The regular expression searches for a begin-comment marker, followed by any amount of characters, followed by a end-comment marker, followed optionally by a \r character and then optionally by a \n character. The two options at the end search multiple lines, and also include newlines as matches for the . in RegEx. For some reason, if I attached a ^ anchor to the beginning of the string, it wouldn’t match on a bunch of the test files. I suspect the BOM character is at the beginning of some files but I’m still not 100% sure.

After running our test suite again, I noticed that all affected tests were now passing, and nothing broke as a result of it. Victory!

I had a strange issue where Python was complaining about SyntaxErrors on lines that were clearly syntax-perfect. I think that my tab settings in vim were making Python angry. I opened the file in Sublime Text 2 and re-tabbed the lines it was complaining on, and that seemed to fix it. Silly vim!

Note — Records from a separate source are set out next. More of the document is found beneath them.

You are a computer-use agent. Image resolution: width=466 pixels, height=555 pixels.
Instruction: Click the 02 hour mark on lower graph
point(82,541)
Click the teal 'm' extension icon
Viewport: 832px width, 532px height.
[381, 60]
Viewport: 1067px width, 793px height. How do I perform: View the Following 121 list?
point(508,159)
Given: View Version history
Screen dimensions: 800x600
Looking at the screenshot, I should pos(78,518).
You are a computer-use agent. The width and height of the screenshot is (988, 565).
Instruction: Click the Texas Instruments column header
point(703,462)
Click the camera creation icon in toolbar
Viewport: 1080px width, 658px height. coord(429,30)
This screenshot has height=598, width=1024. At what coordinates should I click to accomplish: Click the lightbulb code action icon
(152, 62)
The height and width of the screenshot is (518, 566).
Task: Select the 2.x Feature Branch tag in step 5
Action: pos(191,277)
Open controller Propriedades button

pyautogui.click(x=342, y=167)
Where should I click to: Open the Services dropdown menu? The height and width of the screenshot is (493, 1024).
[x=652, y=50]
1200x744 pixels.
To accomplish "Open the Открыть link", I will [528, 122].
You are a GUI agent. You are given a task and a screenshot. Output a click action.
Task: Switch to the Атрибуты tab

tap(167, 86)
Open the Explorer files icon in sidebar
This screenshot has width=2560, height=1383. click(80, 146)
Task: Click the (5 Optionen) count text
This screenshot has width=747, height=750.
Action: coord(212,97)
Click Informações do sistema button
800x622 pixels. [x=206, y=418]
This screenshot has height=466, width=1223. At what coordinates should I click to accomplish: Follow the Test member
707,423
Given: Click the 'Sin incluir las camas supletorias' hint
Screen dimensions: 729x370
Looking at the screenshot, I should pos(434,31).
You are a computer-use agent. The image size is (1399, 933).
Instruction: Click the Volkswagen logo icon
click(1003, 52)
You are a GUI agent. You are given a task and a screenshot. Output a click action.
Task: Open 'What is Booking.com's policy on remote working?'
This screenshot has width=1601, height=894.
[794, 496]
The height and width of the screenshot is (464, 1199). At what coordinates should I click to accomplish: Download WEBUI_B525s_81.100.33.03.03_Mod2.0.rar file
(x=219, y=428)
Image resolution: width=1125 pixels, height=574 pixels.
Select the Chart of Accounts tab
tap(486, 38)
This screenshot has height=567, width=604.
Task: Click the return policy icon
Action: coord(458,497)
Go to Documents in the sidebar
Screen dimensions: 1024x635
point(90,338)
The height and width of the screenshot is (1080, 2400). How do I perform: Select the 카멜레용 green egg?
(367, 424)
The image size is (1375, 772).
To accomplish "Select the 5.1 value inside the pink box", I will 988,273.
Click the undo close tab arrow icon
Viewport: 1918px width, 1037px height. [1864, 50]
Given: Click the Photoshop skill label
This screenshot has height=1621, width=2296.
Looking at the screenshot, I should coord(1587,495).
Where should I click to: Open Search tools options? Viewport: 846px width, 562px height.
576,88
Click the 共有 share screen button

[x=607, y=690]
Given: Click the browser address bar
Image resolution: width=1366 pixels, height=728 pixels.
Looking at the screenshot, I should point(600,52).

Can a voice tag be nested?

Two files left in known-good now! Both were failing for the same reason: they contained nested voice tags in the cue payload. I couldn’t find anything in spec about nested tags and whether they were legal. The validator doesn’t complain if any other tags are nested; it specifically checks to see if it is about to enter another voice tag, and then reports an error. The voice tag gets turned into a span tag, which can be nested. I was confused, to say the least.

I decided to seek answers in #media on MozNet, asking if anyone was well-versed in WebVTT syntax. I wasn’t sure if I should just write a huge wall-of-text question explaining everything or slowly work up to a question by first getting someone in the channel to talk to me. I went with the latter approach and it worked. The channel operator suggested that I contact rillian. So I did!

Rillian was very friendly and helpful. He suggested a number of things for me to think over, such as “How does WebKit handle nested voice tags?” and “Think about what event should occur if the parser/validator encounters a nested tag… what actions should it take?” (I’m paraphrasing). He also provided me with a few ways to contact people involved with the spec itself, the W3C. Personally, I’d like to have this defined more clearly in the spec, so future developers/content writers don’t end up as confused as I am!

Part two will include a resolution (hopefully!) so the question of nested voice tags, and more bug wrangling.